====== GIVEN RECORDS
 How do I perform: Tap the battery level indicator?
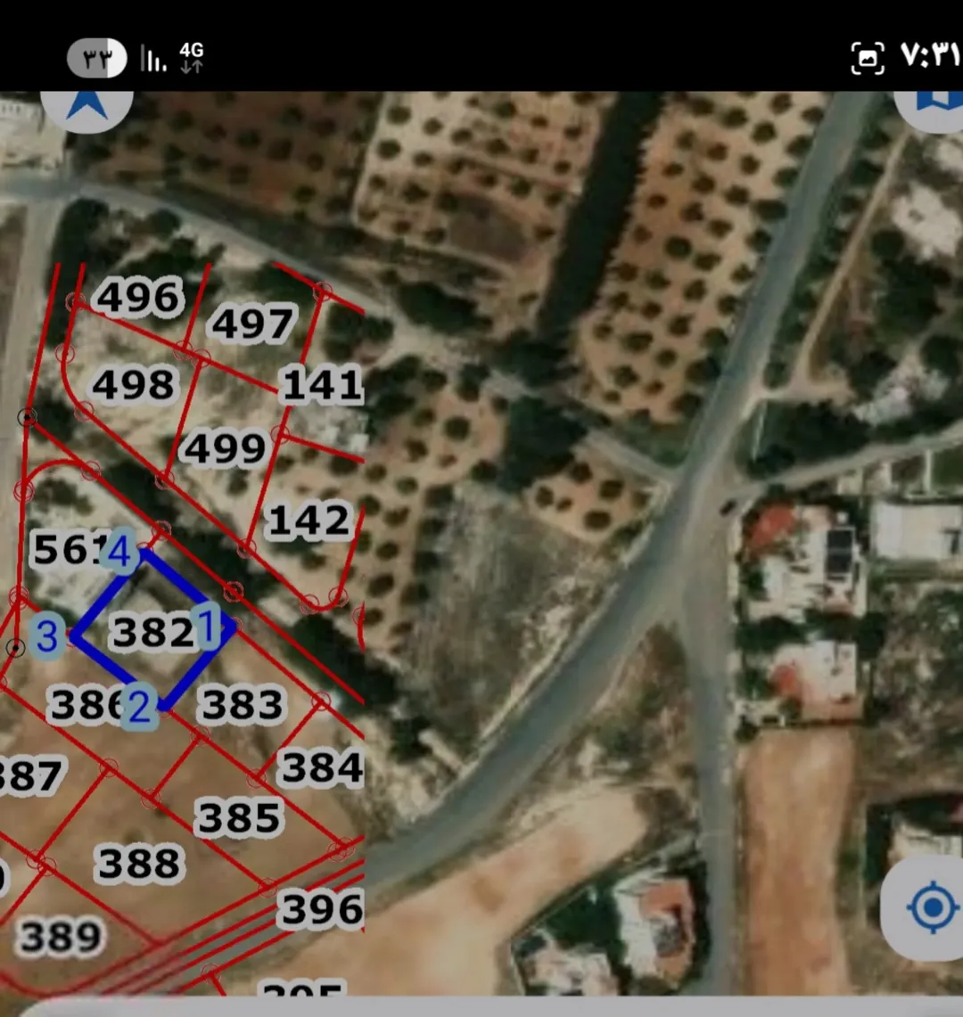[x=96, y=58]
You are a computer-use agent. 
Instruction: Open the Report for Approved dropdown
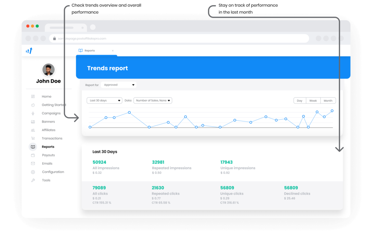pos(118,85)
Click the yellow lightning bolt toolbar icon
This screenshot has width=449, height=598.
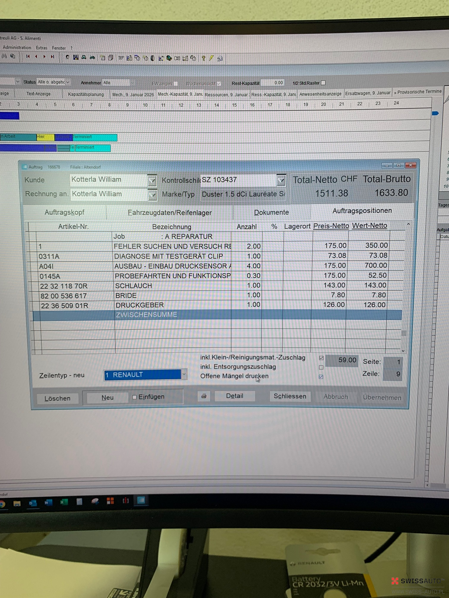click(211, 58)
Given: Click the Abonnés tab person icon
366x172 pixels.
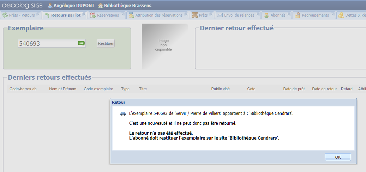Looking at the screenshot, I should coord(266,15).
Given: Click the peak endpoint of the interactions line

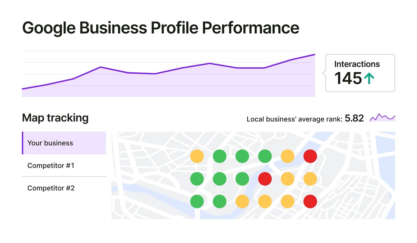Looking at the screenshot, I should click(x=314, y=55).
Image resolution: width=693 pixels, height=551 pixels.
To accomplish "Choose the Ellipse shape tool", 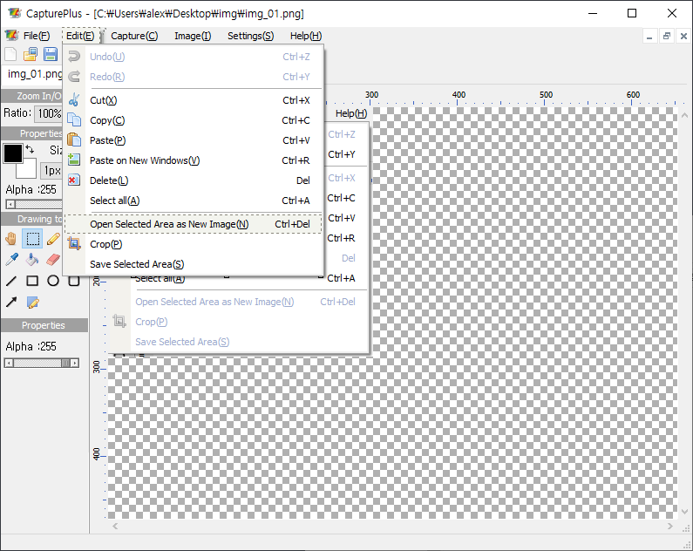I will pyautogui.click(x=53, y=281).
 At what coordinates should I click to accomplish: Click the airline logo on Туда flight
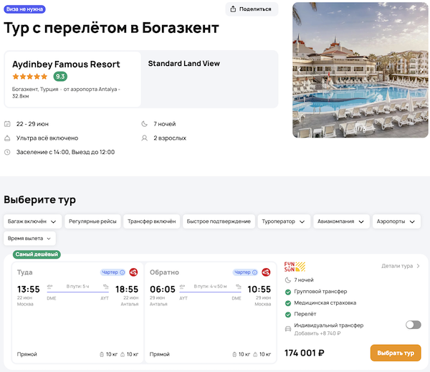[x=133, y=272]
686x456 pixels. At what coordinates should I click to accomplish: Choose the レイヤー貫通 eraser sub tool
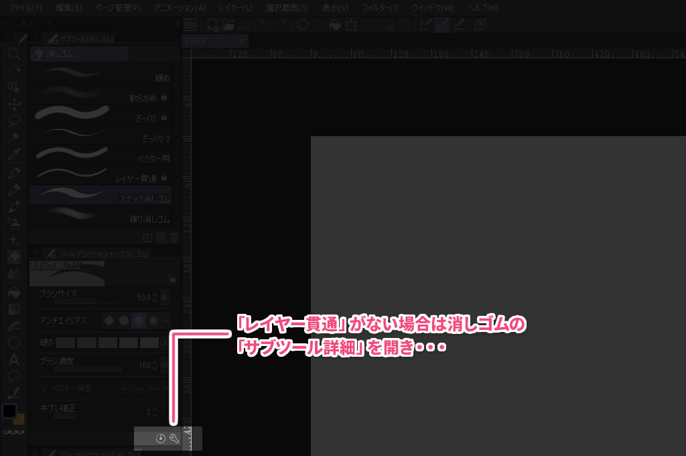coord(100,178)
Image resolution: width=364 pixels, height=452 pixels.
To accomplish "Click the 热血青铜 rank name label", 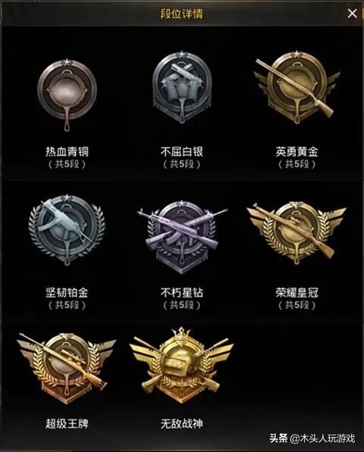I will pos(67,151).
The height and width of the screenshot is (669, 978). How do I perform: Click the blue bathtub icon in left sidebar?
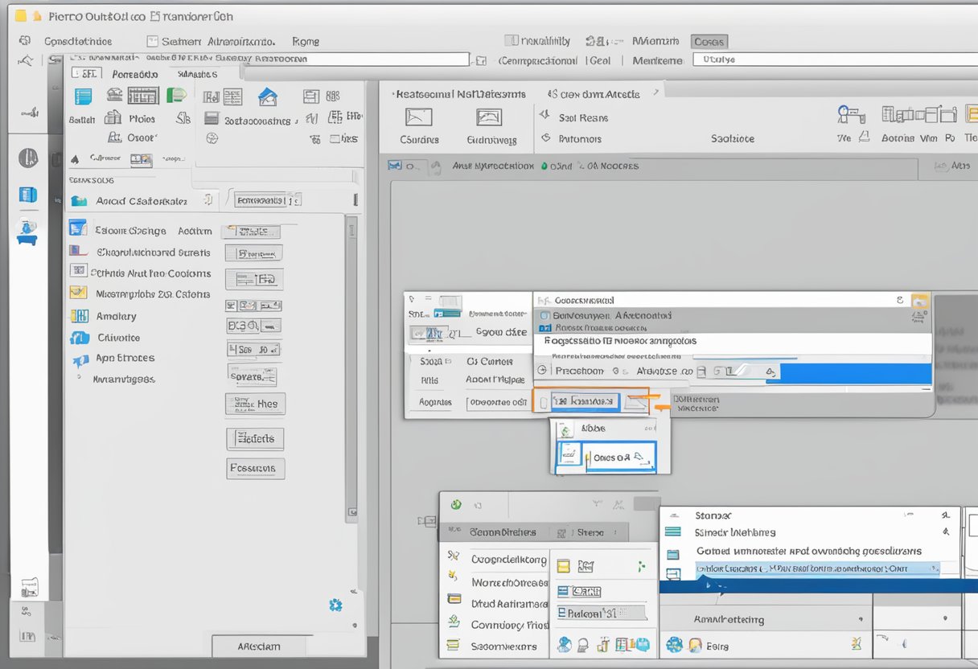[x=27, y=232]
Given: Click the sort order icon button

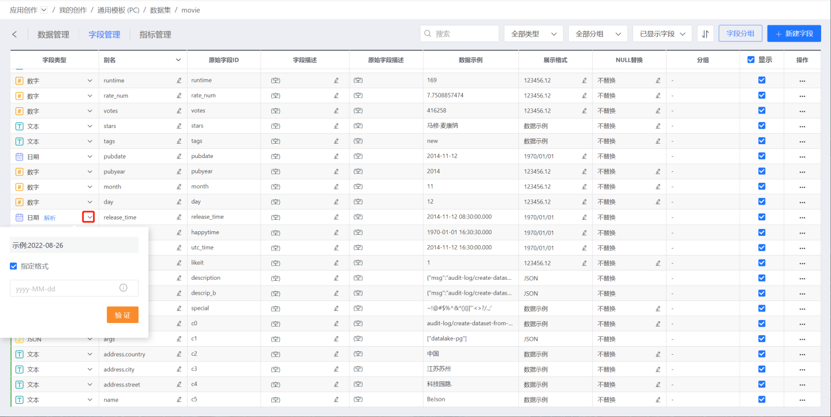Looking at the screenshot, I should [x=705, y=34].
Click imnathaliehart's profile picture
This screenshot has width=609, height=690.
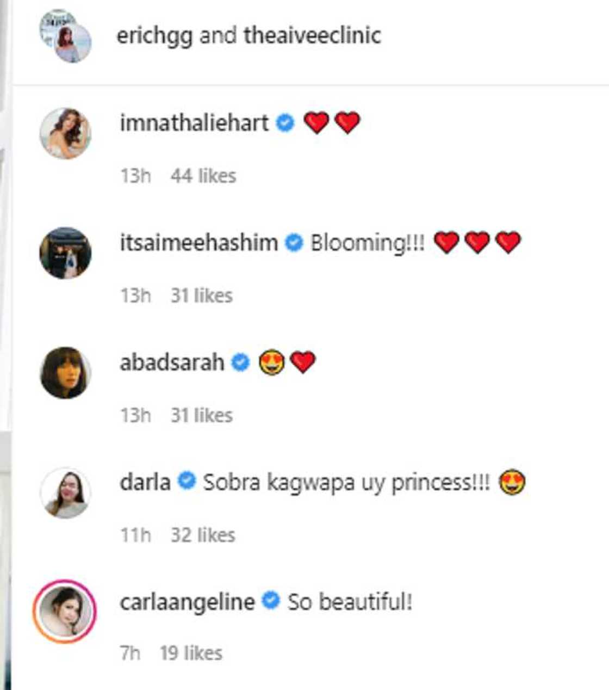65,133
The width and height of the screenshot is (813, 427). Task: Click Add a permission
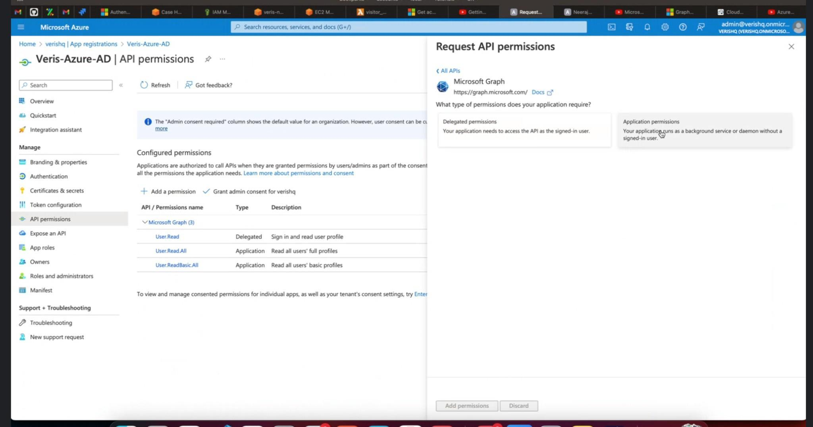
============
REQUIRED ACTION:
Scan the entries above and return each line that holds "resolution".

EXERCISE SOLUTION:
Image resolution: width=693 pixels, height=551 pixels.
Image resolution: width=364 pixels, height=452 pixels.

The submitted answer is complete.